### Stated exercise 1
According to the FAQ, what other names are used for an independent editor?
### Stated exercise 2
Please update the FAQ passage between "An independent editor—sometimes" and "achieving their goals.", inclusive, so that "impartial" becomes "objective".

### Selection
_ _ _ _ _
Frequently Asked Questions

What is an independent editor?

An independent editor—sometimes called an outside editor or a book doctor—works with you to write or rewrite, shape or reshape your book proposal or manuscript in order to help you achieve your publishing goal, whether it be to find a literary agent or publisher, or to self-publish. Some of them also work as ghostwriters.

Why work with an independent editor?

Literary agents and acquiring editors in today's publishing houses are busy people. Whether you're a first-time or a previously published author, it is useful to hire an impartial, experienced editor who will read and closely evaluate your work. IEG members can help you craft and perfect your proposal or manuscript so they stand out. They know what agents and publishers are looking for. Many of our clients have found that working with a skilled and supportive editor has made the difference in achieving their goals.

Why hire an IEG member?

The Independent Editors Group is the premier professional affiliation of New York City-based freelance editors, book doctors, and ghostwriters who work with writers, editors, publishers, and literary agents in trade book publishing. Our members are former senior and executive editors, editors-in-chief, and publishers--deeply experienced professionals who know how today's literary agents and editors think and what they are looking for.

What services can an independent editor provide?

While not all members provide all services, IEG members can help you with:

Manuscript evaluation
Writing and ghostwriting
Proposal development
Project development and management

How do I decide which IEG editor is right for me?
_ _ _ _ _
### Listed entries

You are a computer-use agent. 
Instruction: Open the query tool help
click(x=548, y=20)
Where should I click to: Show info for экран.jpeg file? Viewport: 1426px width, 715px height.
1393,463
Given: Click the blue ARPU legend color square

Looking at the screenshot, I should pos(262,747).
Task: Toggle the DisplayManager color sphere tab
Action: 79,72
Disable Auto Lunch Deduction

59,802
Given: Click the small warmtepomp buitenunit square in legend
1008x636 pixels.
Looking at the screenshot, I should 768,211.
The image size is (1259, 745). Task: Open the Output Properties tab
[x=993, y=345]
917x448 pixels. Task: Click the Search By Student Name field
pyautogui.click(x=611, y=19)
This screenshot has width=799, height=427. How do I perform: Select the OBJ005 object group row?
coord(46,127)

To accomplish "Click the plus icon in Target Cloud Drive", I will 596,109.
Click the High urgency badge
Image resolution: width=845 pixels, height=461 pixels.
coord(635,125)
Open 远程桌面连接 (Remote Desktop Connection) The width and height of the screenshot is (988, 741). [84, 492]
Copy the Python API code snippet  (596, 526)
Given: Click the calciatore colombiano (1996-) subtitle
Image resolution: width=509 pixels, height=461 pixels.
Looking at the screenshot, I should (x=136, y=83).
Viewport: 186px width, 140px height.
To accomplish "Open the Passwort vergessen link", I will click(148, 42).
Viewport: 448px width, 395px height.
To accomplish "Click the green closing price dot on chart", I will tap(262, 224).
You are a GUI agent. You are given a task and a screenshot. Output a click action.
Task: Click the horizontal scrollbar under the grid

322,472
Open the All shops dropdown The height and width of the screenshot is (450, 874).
_ _ _ _ _
### Exercise output 1
An outside editor or a book doctor.

### Exercise output 2
An independent editor—sometimes called an outside editor or a book doctor—works with you to write or rewrite, shape or reshape your book proposal or manuscript in order to help you achieve your publishing goal, whether it be to find a literary agent or publisher, or to self-publish. Some of them also work as ghostwriters.

Why work with an independent editor?

Literary agents and acquiring editors in today's publishing houses are busy people. Whether you're a first-time or a previously published author, it is useful to hire an objective, experienced editor who will read and closely evaluate your work. IEG members can help you craft and perfect your proposal or manuscript so they stand out. They know what agents and publishers are looking for. Many of our clients have found that working with a skilled and supportive editor has made the difference in achieving their goals.